My name is Leslie, and I yell. (Please don’t call me a yellaholic; I prefer ale to yellahol.) If there were a club, a deity-free 12-step program, a debriefing, a detoxification, a reprogramming, I’d be in.
I don’t need anger management. I’m not particularly angry (though perpetual pain does make me snappish); I’m frustrated. Most of the time, I yell to get people to listen, to recognize that I’ve asked three times nicely already. CLEAN YOUR ROOM! I AM SICK OF YOUR PILE OF CLOTHES! Or I yell to stress to them that I really did tell them last week we were going to dinner at Beth’s. I TOLD YOU LAST WEEK WE WERE GOING TO DINNER AT BETH’S!
Sometimes I yell at the dog after I step on him. I yell at the TV when the news is on. I yell at people to get out of the kitchen, to stop using my computer, to PUT MY FUCKING CAPO BACK ON MY GUITAR WHERE IT BELONGS.
Yelling is more love than hate. It is more caring than not caring.
Sometimes the yelling is the reaction of a control freak trying to control areas that she can’t control (people) because she’s unsuccessful at controlling what she can control (pizza). Today I yelled at an acquaintance. Instead of being the trainer barking obedience into a dog, which is the way it’s supposed to work, it backfired, and the dog ran away, which is the way it sometimes goes. Because this was a person, not a dog.
I could blame it on my family. I was raised by a pair of yellers. My first words were yelled.

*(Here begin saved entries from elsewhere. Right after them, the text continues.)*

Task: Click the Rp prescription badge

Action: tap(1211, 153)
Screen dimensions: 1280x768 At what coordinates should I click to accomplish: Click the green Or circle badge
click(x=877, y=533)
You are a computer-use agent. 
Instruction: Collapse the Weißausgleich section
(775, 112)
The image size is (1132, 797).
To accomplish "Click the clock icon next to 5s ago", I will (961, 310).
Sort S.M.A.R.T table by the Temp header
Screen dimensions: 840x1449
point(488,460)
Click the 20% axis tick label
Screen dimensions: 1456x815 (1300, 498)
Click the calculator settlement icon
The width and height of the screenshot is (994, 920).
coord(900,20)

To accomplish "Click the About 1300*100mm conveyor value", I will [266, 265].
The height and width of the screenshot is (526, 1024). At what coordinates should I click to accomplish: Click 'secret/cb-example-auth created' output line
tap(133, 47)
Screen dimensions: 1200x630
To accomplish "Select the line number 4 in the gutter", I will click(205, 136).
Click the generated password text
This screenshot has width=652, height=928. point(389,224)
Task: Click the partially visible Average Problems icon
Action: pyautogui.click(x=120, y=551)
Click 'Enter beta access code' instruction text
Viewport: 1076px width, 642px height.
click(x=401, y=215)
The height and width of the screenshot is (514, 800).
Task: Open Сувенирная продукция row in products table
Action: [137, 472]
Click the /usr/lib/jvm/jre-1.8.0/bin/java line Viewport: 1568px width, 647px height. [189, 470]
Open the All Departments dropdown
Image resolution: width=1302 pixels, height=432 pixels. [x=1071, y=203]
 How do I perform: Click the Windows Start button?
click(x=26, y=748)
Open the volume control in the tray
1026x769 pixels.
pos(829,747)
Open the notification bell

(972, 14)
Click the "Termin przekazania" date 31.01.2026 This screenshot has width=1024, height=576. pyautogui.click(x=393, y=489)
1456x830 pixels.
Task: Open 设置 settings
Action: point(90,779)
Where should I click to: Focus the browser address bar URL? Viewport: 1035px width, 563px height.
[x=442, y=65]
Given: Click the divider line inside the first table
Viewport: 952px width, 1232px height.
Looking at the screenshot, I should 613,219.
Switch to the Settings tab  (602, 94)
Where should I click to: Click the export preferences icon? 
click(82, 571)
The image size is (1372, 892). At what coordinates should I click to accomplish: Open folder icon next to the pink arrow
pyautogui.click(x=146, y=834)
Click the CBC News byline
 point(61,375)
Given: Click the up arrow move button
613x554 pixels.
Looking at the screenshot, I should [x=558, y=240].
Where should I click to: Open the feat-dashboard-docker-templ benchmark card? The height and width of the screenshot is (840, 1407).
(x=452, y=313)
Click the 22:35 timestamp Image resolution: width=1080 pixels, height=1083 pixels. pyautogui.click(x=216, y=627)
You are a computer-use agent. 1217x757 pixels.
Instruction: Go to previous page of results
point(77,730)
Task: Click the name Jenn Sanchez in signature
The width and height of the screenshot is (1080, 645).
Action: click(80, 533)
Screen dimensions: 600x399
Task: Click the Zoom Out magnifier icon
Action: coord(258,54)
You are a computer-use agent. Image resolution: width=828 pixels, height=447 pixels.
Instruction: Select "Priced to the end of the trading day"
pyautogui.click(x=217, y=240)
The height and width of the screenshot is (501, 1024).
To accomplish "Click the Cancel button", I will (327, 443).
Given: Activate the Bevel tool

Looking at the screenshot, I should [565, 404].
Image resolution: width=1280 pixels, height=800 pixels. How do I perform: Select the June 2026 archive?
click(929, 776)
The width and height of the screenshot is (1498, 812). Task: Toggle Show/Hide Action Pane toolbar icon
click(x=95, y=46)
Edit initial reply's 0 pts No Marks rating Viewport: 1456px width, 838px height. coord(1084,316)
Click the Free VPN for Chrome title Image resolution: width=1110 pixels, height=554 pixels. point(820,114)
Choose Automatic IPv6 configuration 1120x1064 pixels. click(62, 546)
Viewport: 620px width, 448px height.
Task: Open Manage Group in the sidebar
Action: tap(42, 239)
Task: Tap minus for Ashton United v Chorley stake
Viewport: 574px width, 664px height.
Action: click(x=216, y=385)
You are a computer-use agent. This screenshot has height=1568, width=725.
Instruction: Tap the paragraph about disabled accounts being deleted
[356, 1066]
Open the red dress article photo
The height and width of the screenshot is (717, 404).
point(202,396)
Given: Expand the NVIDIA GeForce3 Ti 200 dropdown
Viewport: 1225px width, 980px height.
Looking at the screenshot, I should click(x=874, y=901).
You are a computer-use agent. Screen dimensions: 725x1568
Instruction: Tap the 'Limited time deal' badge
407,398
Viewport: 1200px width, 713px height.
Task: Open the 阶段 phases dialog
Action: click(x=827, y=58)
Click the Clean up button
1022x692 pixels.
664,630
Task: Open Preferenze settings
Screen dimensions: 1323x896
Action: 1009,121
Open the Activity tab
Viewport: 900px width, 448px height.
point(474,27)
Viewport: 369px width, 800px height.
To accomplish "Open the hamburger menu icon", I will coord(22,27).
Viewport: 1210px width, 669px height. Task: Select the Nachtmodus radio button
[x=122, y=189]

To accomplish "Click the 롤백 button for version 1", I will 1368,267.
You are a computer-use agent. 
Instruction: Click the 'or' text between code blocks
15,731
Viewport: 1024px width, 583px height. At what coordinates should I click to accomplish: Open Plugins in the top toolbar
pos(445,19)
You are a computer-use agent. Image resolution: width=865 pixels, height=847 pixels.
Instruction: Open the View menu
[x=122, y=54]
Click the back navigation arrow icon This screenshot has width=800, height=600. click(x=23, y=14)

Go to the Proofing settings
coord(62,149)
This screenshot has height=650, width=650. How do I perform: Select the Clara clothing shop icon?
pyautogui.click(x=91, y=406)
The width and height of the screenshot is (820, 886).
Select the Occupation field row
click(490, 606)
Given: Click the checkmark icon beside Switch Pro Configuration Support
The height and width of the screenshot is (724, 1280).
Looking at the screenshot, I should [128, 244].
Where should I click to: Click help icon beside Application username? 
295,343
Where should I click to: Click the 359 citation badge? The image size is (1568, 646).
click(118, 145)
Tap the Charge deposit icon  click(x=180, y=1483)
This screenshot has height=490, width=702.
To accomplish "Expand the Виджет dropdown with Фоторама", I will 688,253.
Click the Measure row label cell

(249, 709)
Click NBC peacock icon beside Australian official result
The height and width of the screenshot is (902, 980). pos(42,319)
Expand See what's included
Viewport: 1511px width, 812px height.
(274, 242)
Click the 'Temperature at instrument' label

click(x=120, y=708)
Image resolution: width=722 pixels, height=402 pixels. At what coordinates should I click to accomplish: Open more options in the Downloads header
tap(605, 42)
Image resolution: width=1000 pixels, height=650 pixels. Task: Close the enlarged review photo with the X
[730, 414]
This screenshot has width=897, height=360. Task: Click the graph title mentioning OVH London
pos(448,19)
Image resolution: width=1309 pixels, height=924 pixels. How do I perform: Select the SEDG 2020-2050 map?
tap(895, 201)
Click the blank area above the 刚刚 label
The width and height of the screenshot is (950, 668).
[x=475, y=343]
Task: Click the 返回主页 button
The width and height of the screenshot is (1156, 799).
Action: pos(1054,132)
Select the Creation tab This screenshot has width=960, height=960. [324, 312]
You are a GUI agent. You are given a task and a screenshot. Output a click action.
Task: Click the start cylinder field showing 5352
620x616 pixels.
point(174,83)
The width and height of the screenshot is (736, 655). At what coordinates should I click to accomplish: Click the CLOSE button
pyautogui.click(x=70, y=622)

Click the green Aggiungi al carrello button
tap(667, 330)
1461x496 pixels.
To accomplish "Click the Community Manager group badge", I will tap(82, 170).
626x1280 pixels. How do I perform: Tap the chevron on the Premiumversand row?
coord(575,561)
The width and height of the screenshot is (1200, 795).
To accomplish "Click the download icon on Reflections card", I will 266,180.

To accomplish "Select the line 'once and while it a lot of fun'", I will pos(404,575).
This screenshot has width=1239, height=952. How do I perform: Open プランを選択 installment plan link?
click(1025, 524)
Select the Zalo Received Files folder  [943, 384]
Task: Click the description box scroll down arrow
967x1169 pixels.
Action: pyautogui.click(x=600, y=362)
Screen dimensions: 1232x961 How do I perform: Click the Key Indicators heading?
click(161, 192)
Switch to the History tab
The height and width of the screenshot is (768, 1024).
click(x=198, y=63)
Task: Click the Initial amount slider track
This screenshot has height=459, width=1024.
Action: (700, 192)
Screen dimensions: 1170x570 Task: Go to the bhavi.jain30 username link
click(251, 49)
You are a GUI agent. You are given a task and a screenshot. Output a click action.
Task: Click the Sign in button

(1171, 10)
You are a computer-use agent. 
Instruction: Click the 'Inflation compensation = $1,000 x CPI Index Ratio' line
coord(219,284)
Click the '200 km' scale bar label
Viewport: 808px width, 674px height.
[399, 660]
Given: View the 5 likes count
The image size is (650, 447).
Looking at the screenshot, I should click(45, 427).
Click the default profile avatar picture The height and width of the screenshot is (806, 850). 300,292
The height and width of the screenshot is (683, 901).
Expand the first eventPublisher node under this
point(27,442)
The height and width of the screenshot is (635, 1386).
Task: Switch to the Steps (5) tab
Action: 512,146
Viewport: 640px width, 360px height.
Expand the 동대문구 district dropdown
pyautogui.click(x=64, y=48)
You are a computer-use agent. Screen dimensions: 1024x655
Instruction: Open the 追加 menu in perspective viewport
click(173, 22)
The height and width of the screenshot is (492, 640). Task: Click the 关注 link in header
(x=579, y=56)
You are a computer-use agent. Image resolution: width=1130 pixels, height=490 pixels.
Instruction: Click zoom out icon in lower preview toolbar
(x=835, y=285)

When my sister was about to be born, my parents drove me to my grandmother’s house. I fell off the back seat when we went over a bump, and I yelled, “OH, SHIT!” I was four. The old familiar familial yelling bothered me when I was little, but I couldn’t beat them, so I joined, yelling at my sister, my parents, our dogs and cats. I moved out when I was seventeen, and, though I yelled a little less with the help of mellowing agents, I yelled more because of my punk rock band.
Yelling is an exorcism of sorts. GODDAMMITRASSUMFRASSUM is usually followed with Hi. I don’t yell to hurt anyone’s feelings. In fact, I hate that about yelling. But I yell if you’ve hurt mine.
I don’t mean to excuse it. I just want to explain it. I often resolve to stop it. But I don’t know how.
I tried to quit yelling once a few years ago. My therapist (he retired, or I’d be on the phone with him right now instead of talking to you) told me that every time I yelled, I had to do some housework I disliked. I chose to wash the filthy kitchen floor. For two weeks, I had the cleanest fucking floor in Baltimore. Sometimes I would yell with the wet mop in my hand. And soon, like the skinny bitch I put on the refrigerator to remind me not to eat the pizza, the mop became invisible.
My name is Leslie. I yell, and my floors are dirty.